→ **Problem description**:
Whenever a line in the following entries includes "resolution", tally it. Report nothing except the final count.
+++
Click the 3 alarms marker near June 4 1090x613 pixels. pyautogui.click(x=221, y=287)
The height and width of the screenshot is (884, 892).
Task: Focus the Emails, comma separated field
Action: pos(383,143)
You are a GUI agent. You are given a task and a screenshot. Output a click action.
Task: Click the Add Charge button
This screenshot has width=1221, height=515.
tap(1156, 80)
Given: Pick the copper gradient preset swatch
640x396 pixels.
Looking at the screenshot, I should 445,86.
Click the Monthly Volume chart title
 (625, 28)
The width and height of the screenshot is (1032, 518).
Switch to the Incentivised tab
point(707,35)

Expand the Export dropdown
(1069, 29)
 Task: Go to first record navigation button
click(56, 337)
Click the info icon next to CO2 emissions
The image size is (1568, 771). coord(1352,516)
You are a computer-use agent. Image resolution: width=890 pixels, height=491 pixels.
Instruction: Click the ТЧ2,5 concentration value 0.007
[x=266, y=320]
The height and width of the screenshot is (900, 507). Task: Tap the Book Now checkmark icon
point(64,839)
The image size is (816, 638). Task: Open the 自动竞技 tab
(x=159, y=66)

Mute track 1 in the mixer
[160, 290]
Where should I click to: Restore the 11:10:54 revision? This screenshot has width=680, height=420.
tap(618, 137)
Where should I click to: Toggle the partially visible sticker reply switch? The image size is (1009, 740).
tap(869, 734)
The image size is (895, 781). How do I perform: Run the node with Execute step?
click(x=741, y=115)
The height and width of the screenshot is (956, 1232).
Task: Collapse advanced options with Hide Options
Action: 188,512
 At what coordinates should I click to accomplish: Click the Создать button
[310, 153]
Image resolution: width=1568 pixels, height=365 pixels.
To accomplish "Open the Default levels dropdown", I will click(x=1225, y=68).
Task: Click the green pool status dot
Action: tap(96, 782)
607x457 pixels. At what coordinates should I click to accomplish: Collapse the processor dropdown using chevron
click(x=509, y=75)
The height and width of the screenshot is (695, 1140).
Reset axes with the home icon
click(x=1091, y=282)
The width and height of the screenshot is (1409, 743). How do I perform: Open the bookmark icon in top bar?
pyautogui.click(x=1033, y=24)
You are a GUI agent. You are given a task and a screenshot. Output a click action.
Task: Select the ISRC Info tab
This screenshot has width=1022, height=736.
+++
→ **Exercise answer**:
2